The financial advisors surveyed for Investment Executive‘s 2015 Report Card on Banks and Credit Unions said they expect more from their firms regarding wealth-management support services. Specifically, they want access to knowledgeable tax and wills and estates specialists.

The results of this year’s Report Card demonstrate that deposit-taking institutions are failing to meet their advisors’ expectations in such wealth management-related categories as support for tax planning and support for wills and estate planning. These two categories have the third-and fourth-highest (the latter in a tie) satisfaction gaps the difference between the overall average performance rating and the overall average importance rating respectively, among the 32 categories in the Report Card.

These satisfaction gaps stem largely from advisors facing a growing need to help their aging clientele, who often have questions relating to estate and tax planning issues.

For the most part, advisors at the deposit-taking institutions don’t have the expertise to handle such questions themselves. Says an advisor in Ontario with Toronto-based Bank of Nova Scotia: Especially with the baby boomers, [wills and estate planning] is of great importance. And a lot of [advisors] don’t have the knowledge in that field.

Without that knowledge, advisors are dependent upon their firms’ assistance to help them with clients’ increasing wealth-management needs.

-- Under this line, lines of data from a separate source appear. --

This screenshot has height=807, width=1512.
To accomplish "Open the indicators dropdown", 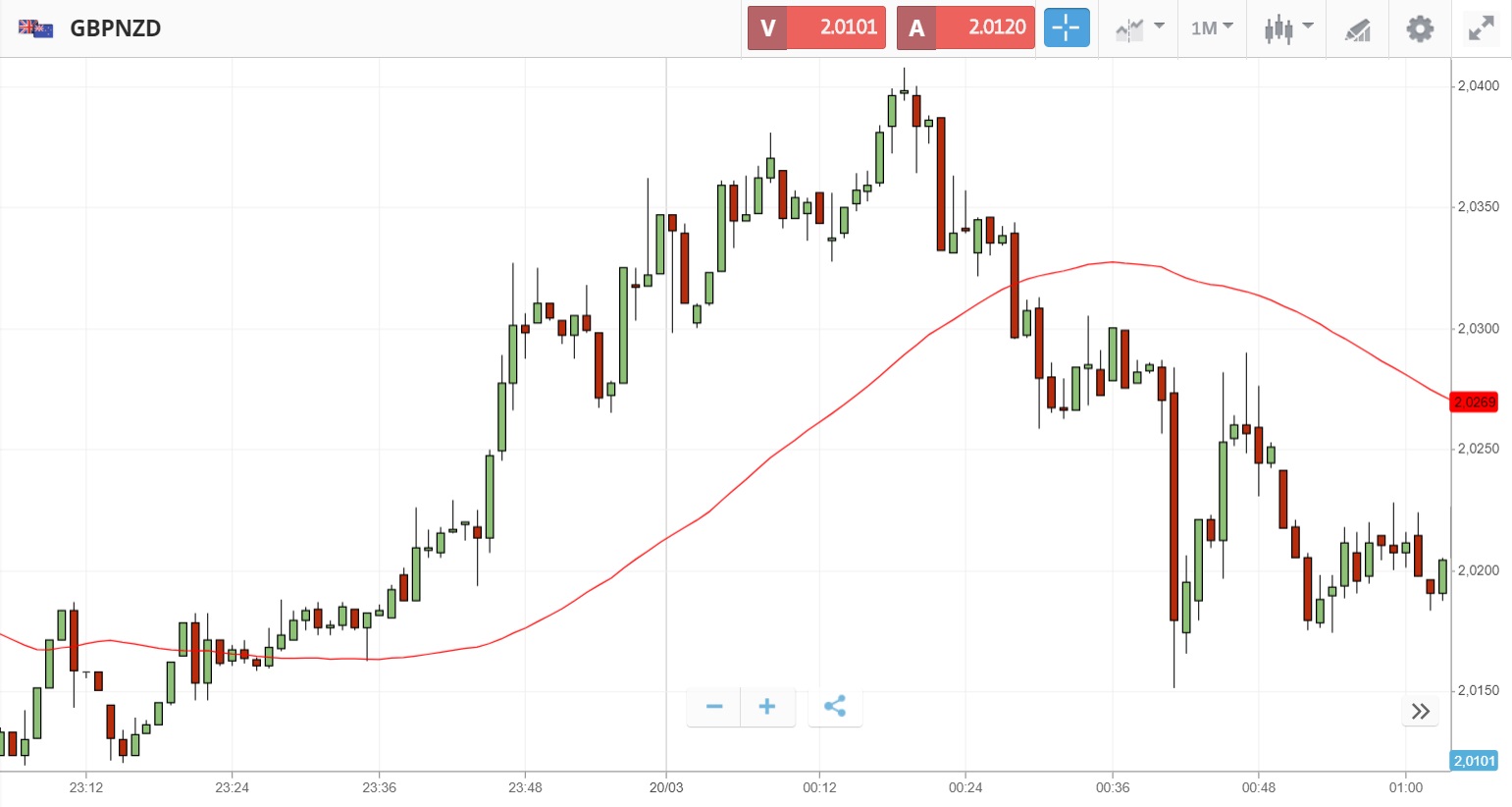I will 1139,28.
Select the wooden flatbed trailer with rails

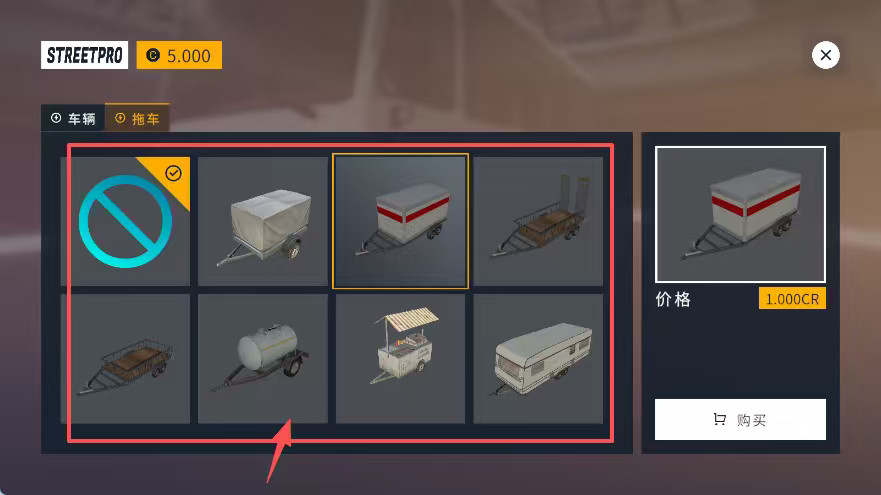[x=125, y=358]
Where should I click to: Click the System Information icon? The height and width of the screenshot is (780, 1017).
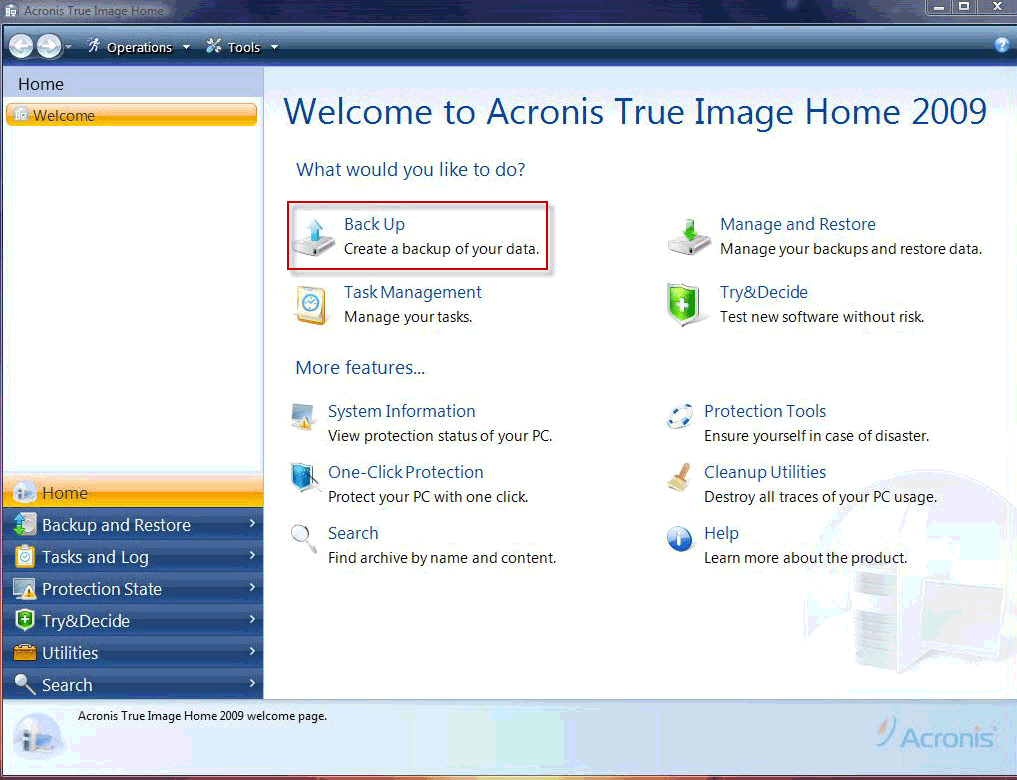(303, 417)
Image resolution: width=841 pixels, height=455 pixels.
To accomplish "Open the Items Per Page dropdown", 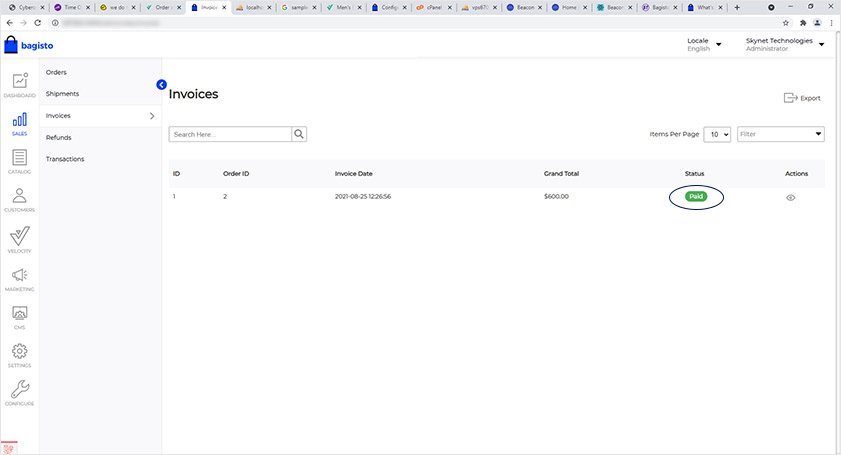I will point(717,134).
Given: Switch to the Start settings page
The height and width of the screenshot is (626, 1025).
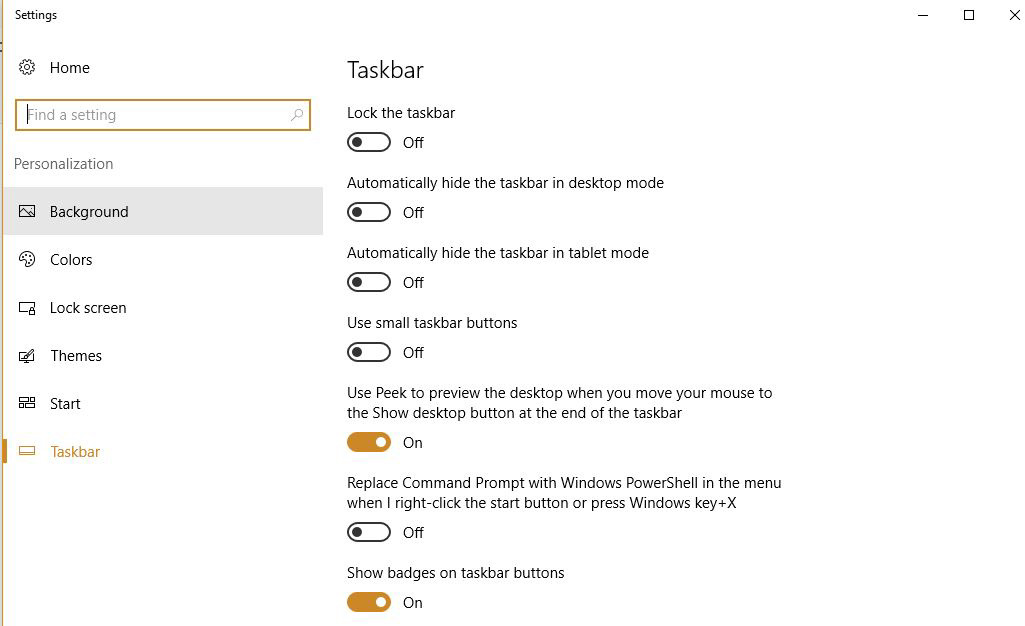Looking at the screenshot, I should tap(64, 403).
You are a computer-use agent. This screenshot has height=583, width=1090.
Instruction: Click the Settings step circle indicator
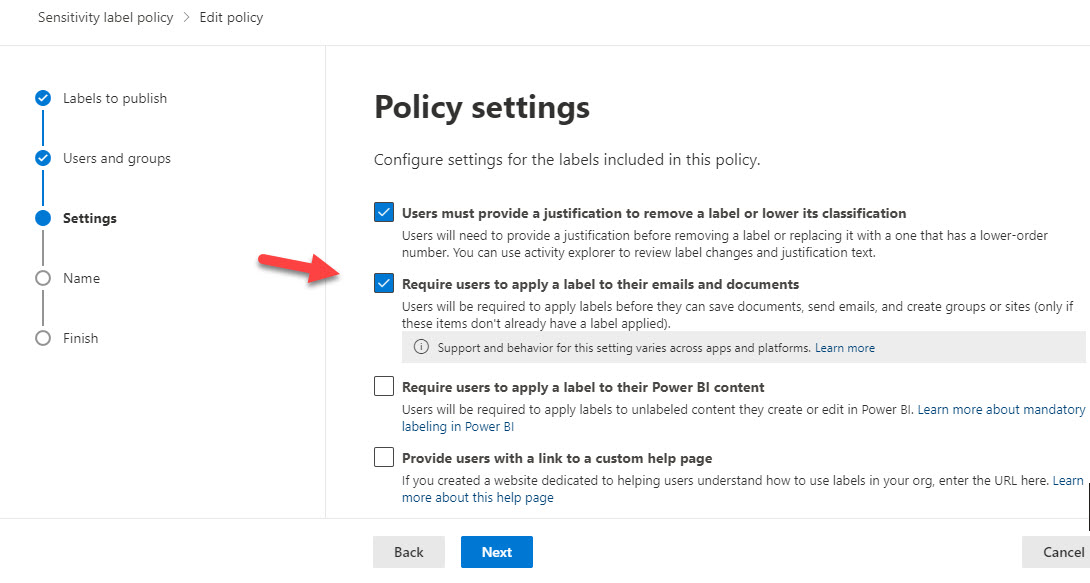(x=43, y=218)
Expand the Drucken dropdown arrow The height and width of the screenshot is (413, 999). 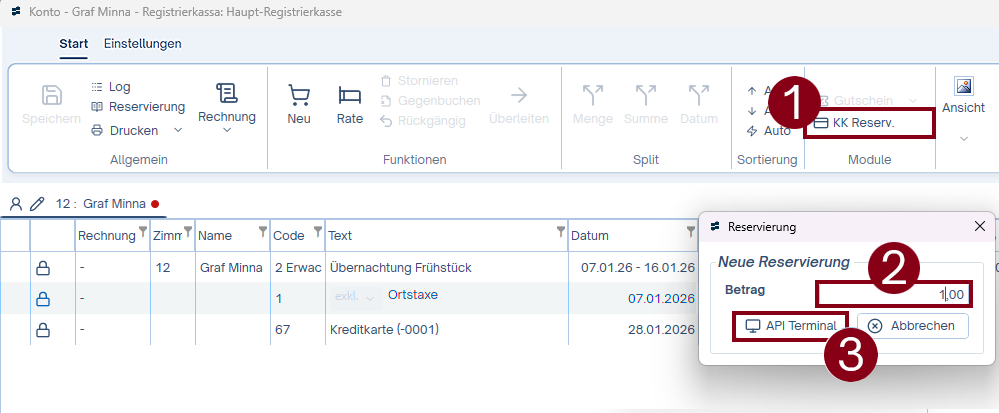(178, 130)
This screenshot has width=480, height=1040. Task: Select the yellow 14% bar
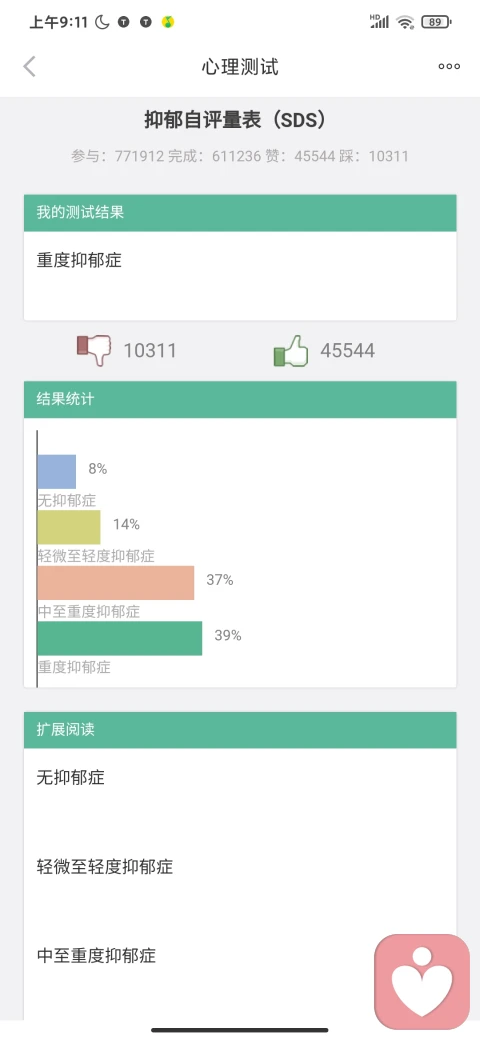pos(69,527)
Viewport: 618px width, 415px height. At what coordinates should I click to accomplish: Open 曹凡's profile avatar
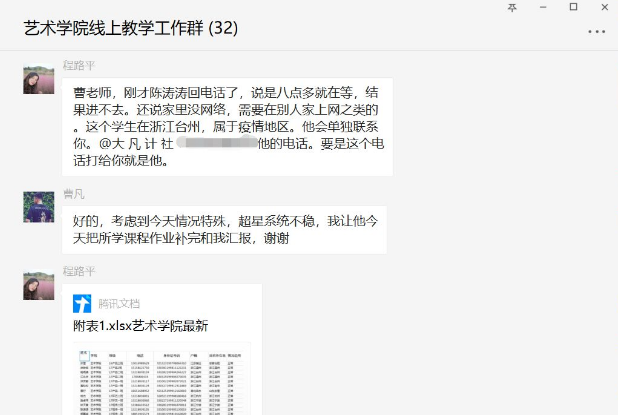(x=39, y=206)
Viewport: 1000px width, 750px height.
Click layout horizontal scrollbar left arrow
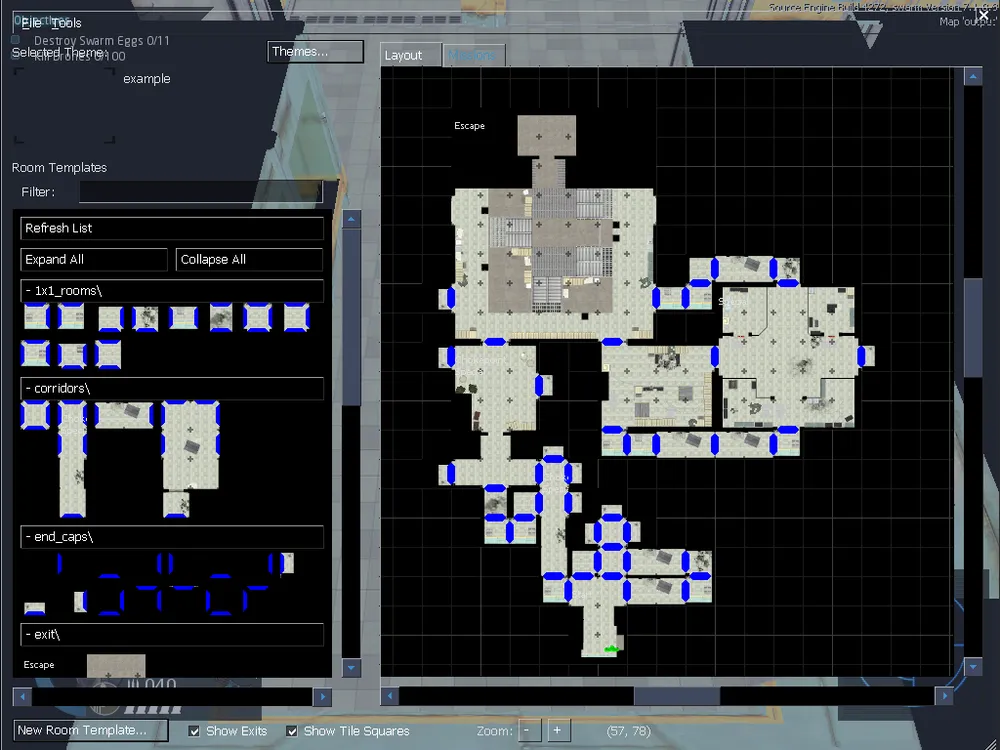(390, 696)
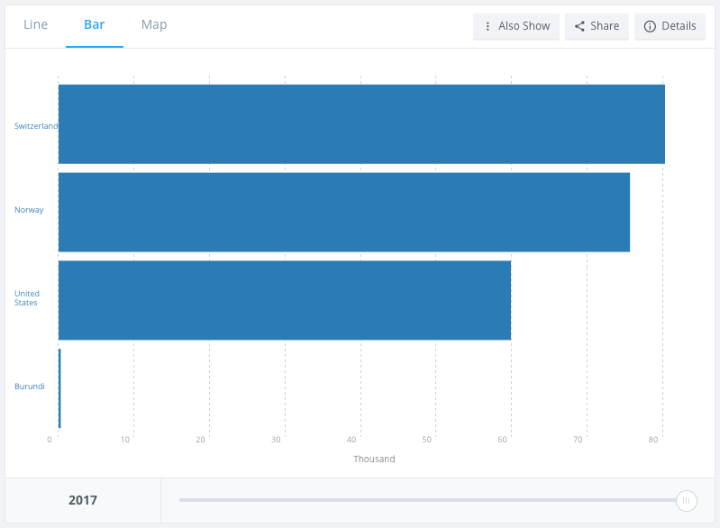Click the info icon in the Details button

(x=649, y=26)
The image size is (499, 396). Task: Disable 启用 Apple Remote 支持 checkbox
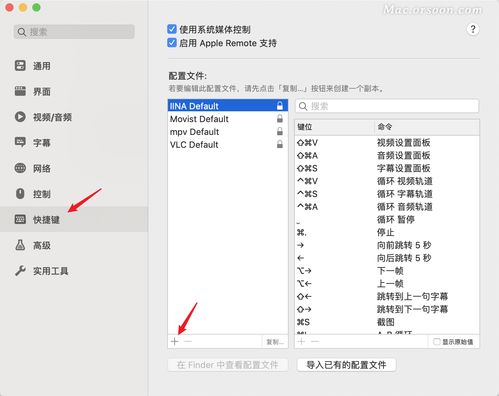click(x=172, y=43)
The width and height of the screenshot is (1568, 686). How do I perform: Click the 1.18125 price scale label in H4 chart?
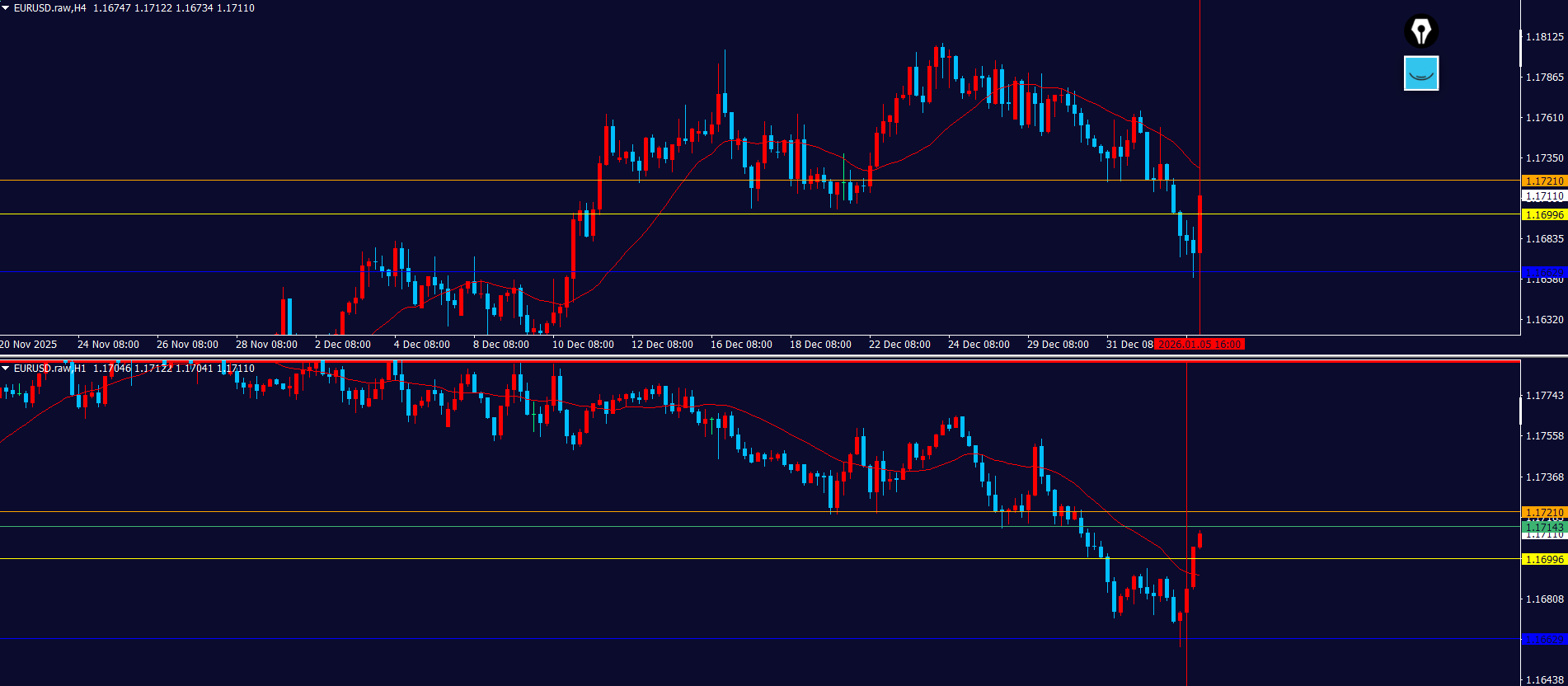tap(1544, 37)
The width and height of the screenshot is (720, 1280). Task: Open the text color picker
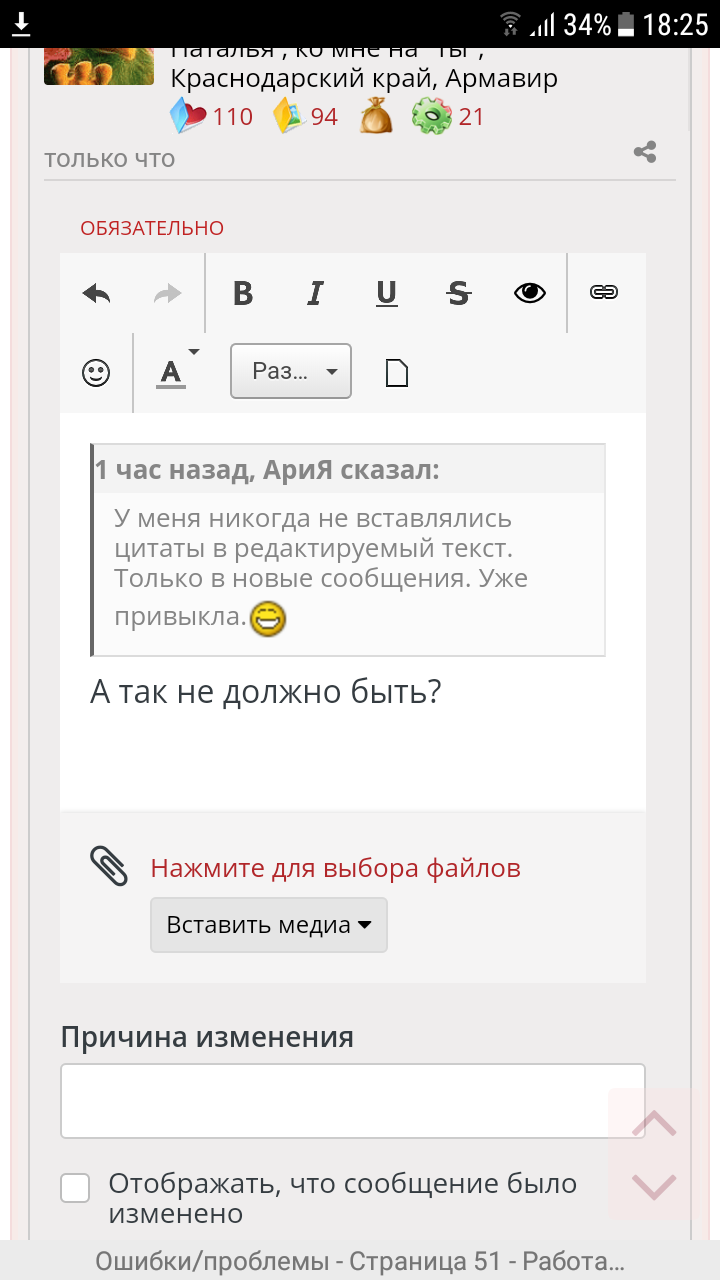tap(174, 372)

And one of the most important aspects for advisors especially one related to a bank’s or credit union’s support for wills and estate planning is that resources be readily available.

For example, although advisors with Montreal-based National Bank of Canada have access to a team to help them with clients’ wills and estates needs, advisors said those specialists are stretched way too thin. As a result, the advisors gave their firm one of the lowest ratings in the category, at 7.5.

They’re just [now] rolling out [this support service] to Western Canada, and there’s not a lot of support for our province. The people are really good, but there are only two of them, says a National Bank advisor on the Prairies. This is something we need to be really good at, but we’re just OK.

In turn, National Bank has focused on wills and estate planning this past year and recently rolled out support in that area. For a fee of $375 (plus taxes), clients will have access to product specialists who can help with the gathering of important documents, the consolidation of assets, legal advice, cancelling accounts and even psychological support. If [we] don’t do [wills and estate planning support] well, we’re not continuing on our brand, says Annamaria Testani, vice president of national sales. It’s important. We definitely have to fill that gap.

Toronto-based Royal Bank of Canada (RBC) received a relatively high rating of 8.2 for its support for wills and estates planning despite a drop from 8.7 in last year’s Report Card. For the most part, RBC advisors appreciated the support the firm offers and the direct contact that higher networth clients have to specialists.

A client’s father passed away, and I didn’t realize the depth of what our estate services specialists could do for her, says an RBC advisor in Ontario. From the introduction [of the specialists] to how they presented everything to the client, even the emotional support, I was quite amazed.

The support doesn’t end there. Advisors who have questions for their affluent clients can access a centralized team of tax, legal and financial planning specialists over the phone, says Michael Walker, vice president and head of branch investments with RBC.

Yet, for some RBC advisors, accessing these services can be difficult. Says an RBC advisor in Ontario: There’s too much red tape and [too many] hurdles.

Meanwhile, advisors who were happiest with the support from their banks and credit unions for wills and estate planning appreciate when knowledgeable support specialists are available to meet in person with advisors and clients. That’s especially the case for Scotiabank advisors, who gave their firm the highest rating in the category, at 8.7.

We have two guys we refer clients to, and they even come up here from Victoria to help our older clients who aren’t able to travel, says a Scotiabank advisor in British Columbia.

When it comes to support for tax planning, advisors’ needs are quite similar. In fact, many advisors pointed out that they need to be able to refer clients with complex tax needs. Thus, not having access to such specialists often results in a lower rating for a firm.

For example, advisors with St. Catharines, Ont.-based Meridian Credit Union, who gave their firm one of the lowest ratings in the category, at 7.0, said their firm offers tax planning support in the form of seminars and reference tools. But without expert staff on hand to help with complex tax situations, advisors find themselves looking elsewhere for help.

There’s only one estate and trust specialist and one insurance specialist, says a Meridian advisor in Ontario. Give us more of them, and throw a tax specialist in there.

Much like for wills and estate planning, the advisors happiest with their tax planning support appreciated teams that are easily accessible and ready to answer a question or to meet with clients in a timely fashion.

I don’t have to call them very often, but there’s a quick turnaround time when I do, says an advisor in Ontario with Toronto-based Canadian Imperial Bank of Commerce (CIBC), which had the highest rating in the support for tax planning category, at 8.9, up from 7.8 in last year’s survey.

CIBC offers significant wealth-management resources to its branch-level advisors, says Larry Tomei, CIBC’s senior vice president, national sales and service, retail and business banking, including a call centre and access to experts. Providing good financial planning advice is part of sales and service, he says. So, we want to make sure this team is constantly being upgraded in terms of its capability and what it provides to our clients.